Treatment of Precocious Puberty
If your doctor thinks that your child has precocious puberty, he or she may refer you to a pediatric endocrinologist (a doctor who specializes in growth and hormonal disorders in children) for further evaluation and treatment.
Once precocious puberty is diagnosed, the goal of treating it is to stop or even reverse sexual development and stop the rapid growth and bone maturation that can eventually result in adult short stature.
Depending upon the cause, there are two possible approaches to treatment:
__treating the underlying cause or disease, such as a tumor
__lowering the high levels of sex hormones with medicine to stop sexual development from progressing
Sometimes, treatment of a related health problem can stop the precocious puberty. But in most cases, no other disease is triggering the condition, so treatment usually involves hormone therapy to stop sexual development.

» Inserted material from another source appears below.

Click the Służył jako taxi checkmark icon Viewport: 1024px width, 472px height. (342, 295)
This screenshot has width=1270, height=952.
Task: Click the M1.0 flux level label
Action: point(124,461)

The currently approved hormone treatment is with drugs called LHRH analogs - synthetic hormones that block the body's production of the sex hormones that cause the early puberty. Dramatic results are usually seen within a year of starting treatment with an LHRH analog, which is generally safe and usually causes no side effects in kids.
In girls, breast size may decrease - or at least there will be no further development. In boys, the penis and testicles may shrink back to the size expected for their age. Growth in height will also slow down to a rate expected for kids before puberty. A child's behavior usually becomes more age-appropriate, too.